READING PASSAGE
· · · · · · ·
Teachers add pressure to austerity measures, stick to 32 paid hours
Pontiac MP André Fortin doesn’t agree with one of the means of pressure Aylmer’s Tournesols elementary school teachers adopted.
“Teachers means of pressure should not hinderstudents’ academic achievements. If the Tournesols’ teachers think that students can achieve good results by having no homework to do, they don’t have the same vision as I”, he commented.
Last week, parents of the Tournesols School found out that teachers were cutting homework and lessons and that this would not “affect their academic results”.
“We have given ourselves an action plan for the negotiations. The plan includes many activities such as stopping volunteer work and limiting ourselves to the 32 hours a week for which we are paid by the government. We know that with their big hearts, teachers often do more,” explained Claude Tardif, President of the Syndicat de l’enseignement de l’Outaouais, the union body for three francophone school boards in the region. “Each teacher is free to choose what she or he wants to cut to stay within the 32 hours; at the Tournesols School, teachers opted for a collective choice.”
Teachers started this means of pressure when their contract ended on March 31. Negotiations for a new agreement are not going very well.
The Fédération autonome de l’enseignement (FAE) was outraged by the employer’s offers for their new contract submitted by the Management Negotiating Committee.
“Instead of giving public schools what they need to accomplish their mission, the government has presented offers that would affect the teachers’ working conditions and would significantly reduce or simply abolish certain services to students.”
“This is 40 years of negotiations the government is striking out. The government, the school boards and school management have decided to dump a gas can on the teachers’ collective agreement and to burn their contract,” declared Sylvain Mallette, President of the FAE.
As for Mr. Fortin, he remains optimistic and believes the discussions between the two parties will bear fruit. “The government and the teachers are negotiating and I am confident that they will reach an agreement. All the same, I encourage the teachers to make decisions that are in the better interest of the students during these negotiations,” added Mr. Fortin.
· · · · · · ·
Translate this sentence from the article on the teachers' contract talks into Spanish: "Teachers started this means of pressure when their contract ended on March 31."

RECORDED INFORMATION
· · · · · · ·
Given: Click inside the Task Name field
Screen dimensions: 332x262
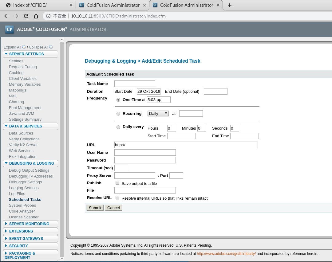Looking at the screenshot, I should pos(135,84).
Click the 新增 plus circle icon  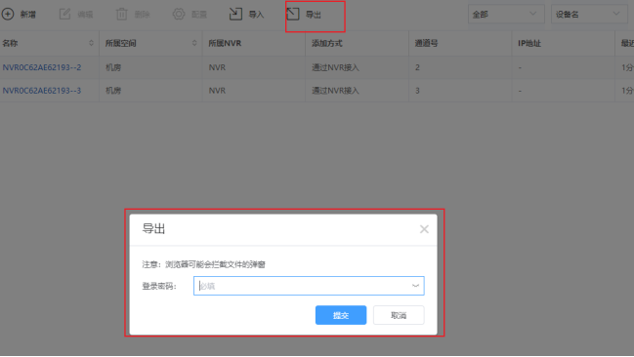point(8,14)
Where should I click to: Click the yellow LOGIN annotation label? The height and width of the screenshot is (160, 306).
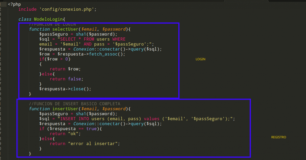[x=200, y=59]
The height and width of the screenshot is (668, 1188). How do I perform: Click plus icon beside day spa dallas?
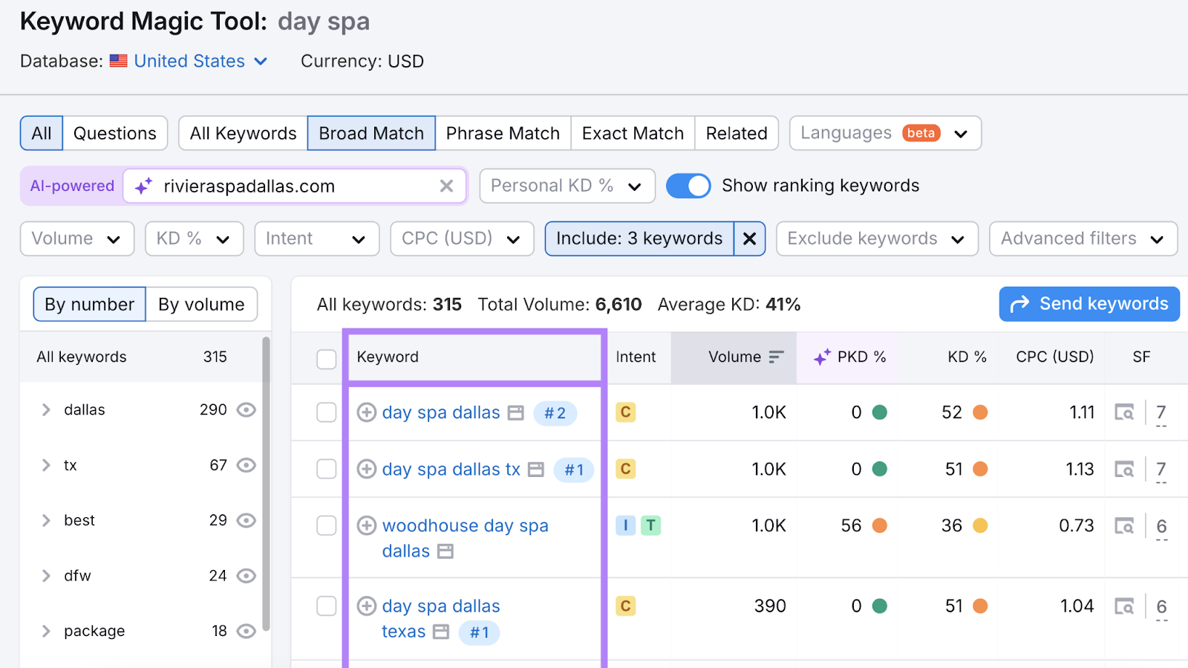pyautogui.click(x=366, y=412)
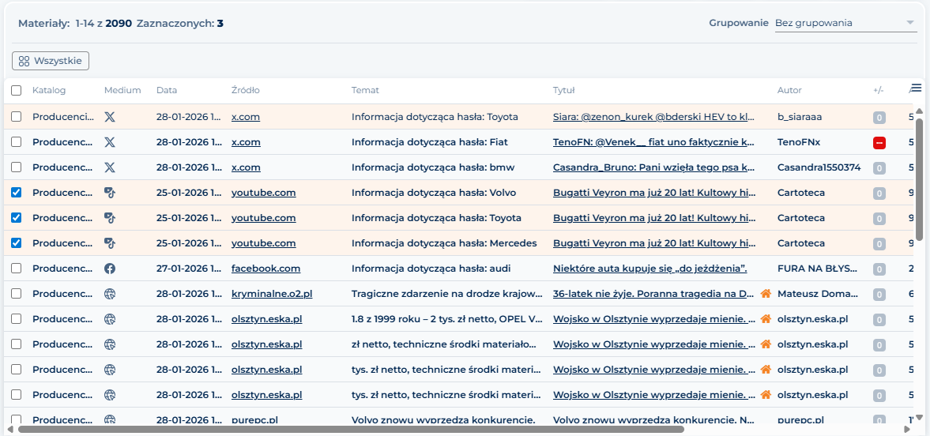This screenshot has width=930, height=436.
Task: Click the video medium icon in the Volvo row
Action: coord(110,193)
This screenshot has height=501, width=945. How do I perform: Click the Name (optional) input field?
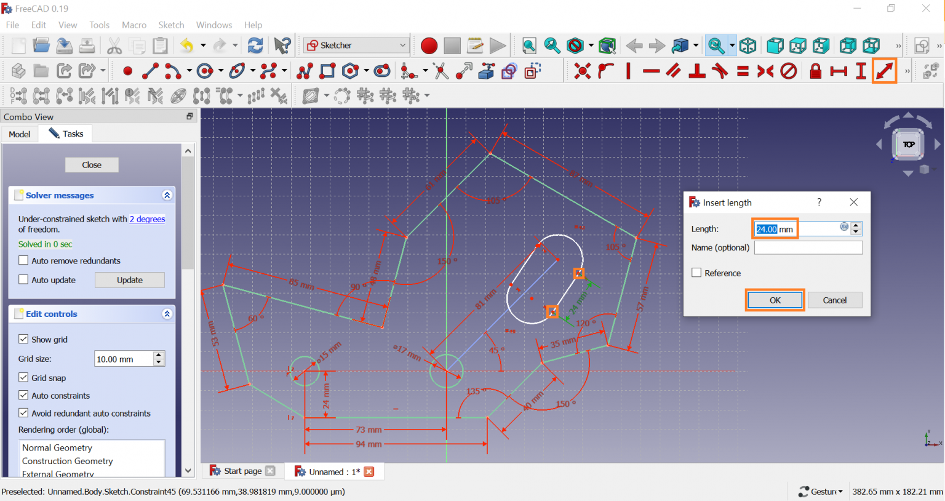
· · · · · · ·
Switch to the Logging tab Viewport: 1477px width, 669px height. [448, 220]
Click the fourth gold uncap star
· · · · · · ·
OUTPUT FOR THIS TASK
Los maestros comenzaron esta medida de presión cuando su contrato venció el 31 de marzo.